[v10,7/8] igb_uio: fix unexpected remove issue for hotplug

Message ID 1534502916-31636-9-git-send-email-jia.guo@intel.com (mailing list archive)
State Superseded, archived
Delegated to: Thomas Monjalon
Headers
Series hotplug failure handle mechanism |

Checks

Context Check Description
ci/checkpatch success coding style OK
ci/Intel-compilation success Compilation OK

Commit Message

Guo, Jia Aug. 17, 2018, 10:48 a.m. UTC
  When a device is hotplugged out, the PCI resource is released in the
kernel, the UIO file descriptor will disappear and the irq will be
released. After this, a kernel crash will be caused if the igb uio driver
tries to access or release these resources.

And more, uio_remove will be called unexpectedly before uio_release
when device be hotpluggged out, the uio_remove procedure will
free resources that are required by uio_release. This will later affect the
usage of interrupt as there is no way to disable the interrupt which is
defined in uio_release.

To prevent this, the hotplug removal needs to be identified and processed
accordingly in igb uio driver.

This patch proposes the addition of enum rte_udev_state in the
rte_uio_pci_dev struct. This will store the state of the uio device as one
of the following: probed/opened/released/removed.

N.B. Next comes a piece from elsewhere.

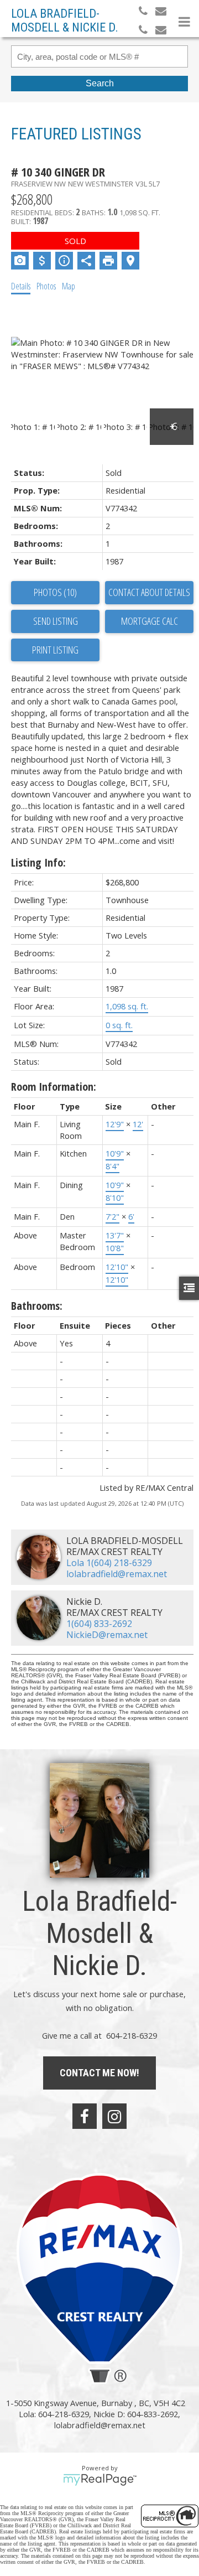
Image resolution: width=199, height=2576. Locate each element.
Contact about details (149, 592)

This patch also checks the kobject's remove_uevent_sent state to detect if
the removal status is hotplug-out. Once a hotplug-out is detected, it will
call uio_release and set the uio status to "removed". After that, uio will
check the status in the uio_release function. If uio has already been
removed, it will only free the dirty uio resource.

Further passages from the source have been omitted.